Government policies will play as large a role as they always have: a decision to subsidize some other form of transportation (we’re spending federal stimulus money on a big I-295 paving project here in Maine right now) will affect shippers’ decisions in the future; likewise a future decision by the government to help maritime commerce in some way might bring us all back down to the sea. Just as the current recession has lowered the number of tankers (we’re using less oil) and the number of cargo and container ships (we’re importing fewer Toyotas) out there this year, a future boom in imports (world trade policy? value of the dollar?) could cause ocean shipping to blossom. There’s no way to know.
Still, there are some interesting instances of life out there on the sea lanes. Sail offshore between the Cape Cod Canal and Cape Ann, and you’ll encounter a bunch of large buoys and a big construction ship. This is the site of the offshore LNG facility being developed for the Boston region: tankers will come here, attach themselves to a floating buoy and pump their cargo into an undersea pipeline instead of steaming into Boston Harbor and unloading there. The arrangement’s sure to be more acceptable to the public than bringing a fully-loaded tanker carrying a potentially explosive substance into a metropolitan area. Using the offshore facility may mean fewer jobs for Boston harbor pilots and tugboat crews, but it should ease public fears.
Sail east on Long Island Sound past Bridgeport, Connecticut, and you’ll see a huge orange vessel, anchored not far off the north shore of Long Island. The 600-foot MV Barkland functions here as an extension of Bridgeport’s waterfront; coal ships from Indonesia deliver low-sulfur coal to the Barkland, which transfers it to barges that carry the coal to a power plant in Bridgeport. The reason for the arrangement: Bridgeport harbor is in need of dredging and is too shallow for big ships at the present time. Wouldn’t dredging the harbor make things more efficient by eliminating the need for this transfer operation? Probably, but consider the externalities: likely public opposition to dredging, where to put the dredge spoils, concerns about big ships in a small harbor, competing uses for limited shorefront. We aren’t making any more waterfront suitable for deep-sea commerce; The Barkland is likely to stay where she is for a long time.

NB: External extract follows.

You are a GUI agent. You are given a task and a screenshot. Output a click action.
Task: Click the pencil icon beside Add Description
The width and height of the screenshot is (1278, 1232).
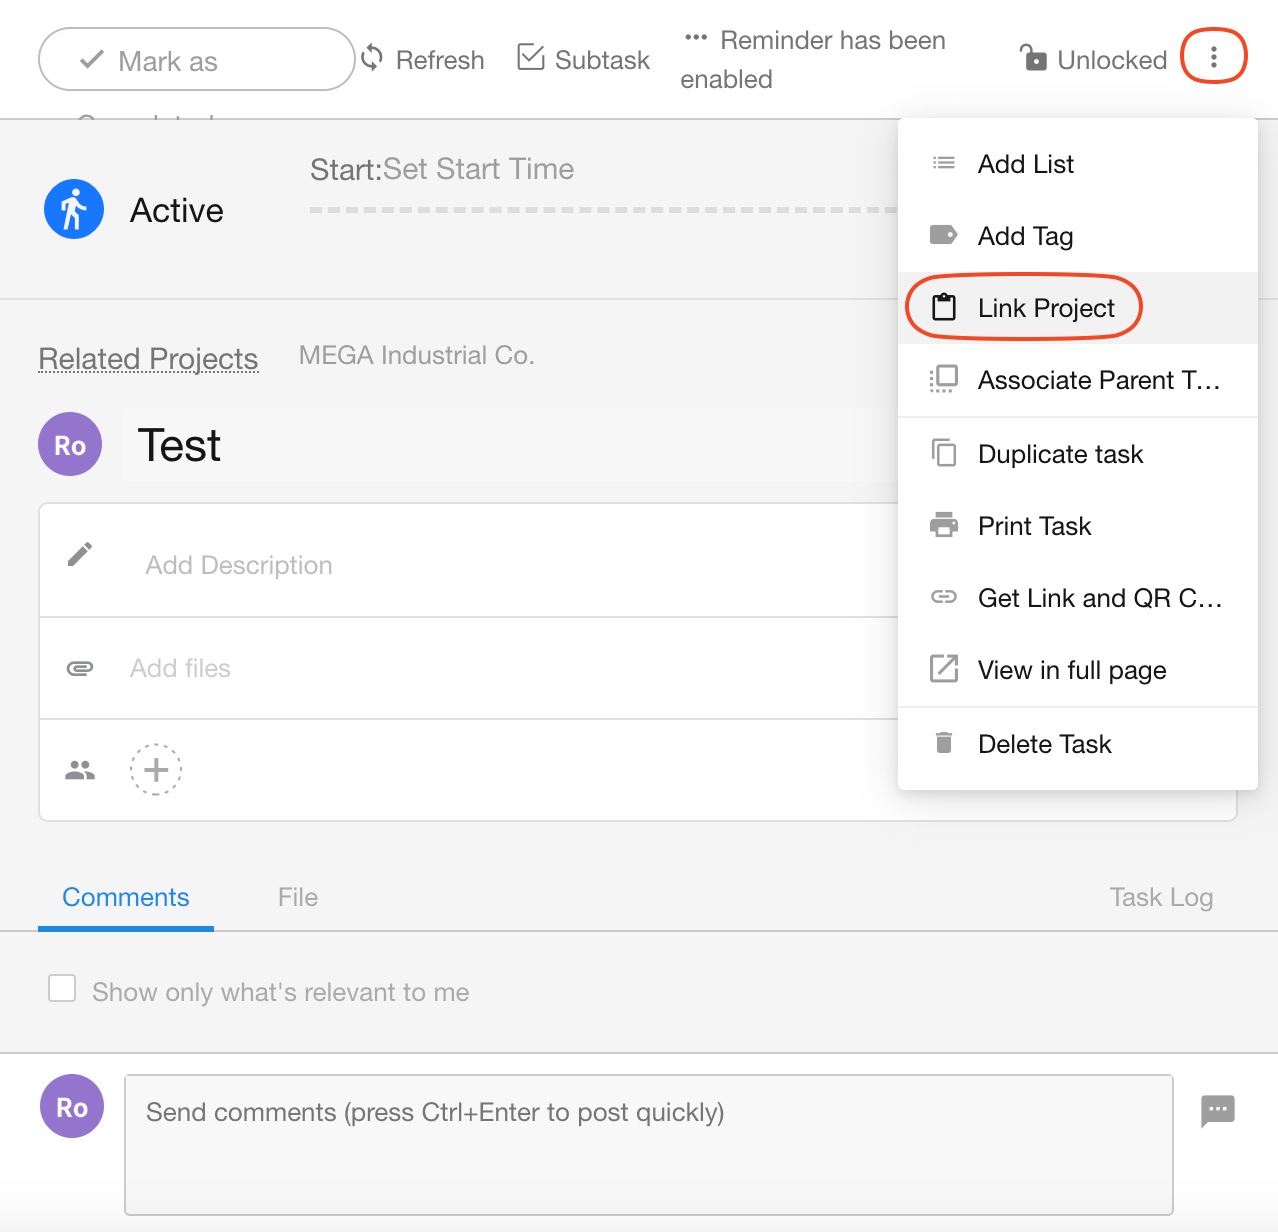pyautogui.click(x=80, y=555)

Big energy projects that affect the coast of Maine raise similar issues. There’s the case of Searsport and Sears Island, where the objections of well-connected summer people held off the development of a cargo port for decades, until the demise of northern Maine’s paper industry made the port uneconomic to build. Earlier, Sears Island had been the site of a proposed nuclear power plant and then a coal-fired plant, neither of which got built either. An LNG facility proposed in Casco Bay didn’t get very far; nor did an oil refinery put forth many years ago for Eastport. All of these projects were touted by developers as economic salvation; none got built when the real costs and externalities became apparent.
Is there a bottom line? If there is, it’s hard to discern. Using convenient forms of energy is likely to remain as popular as it is today; bringing in the fuel and using it to generate that energy is likely to remain unpopular and subject to pressure to do these things somewhere out of sight. Shipping fuel and other goods by water will make sense if it’s fast, efficient and safe enough, and if it’s really cheaper than other means of getting goods from one place to another. Right now it doesn’t make the sense it once did, but things will change again. They always do.
David D. Platt is former editor of Working Waterfront.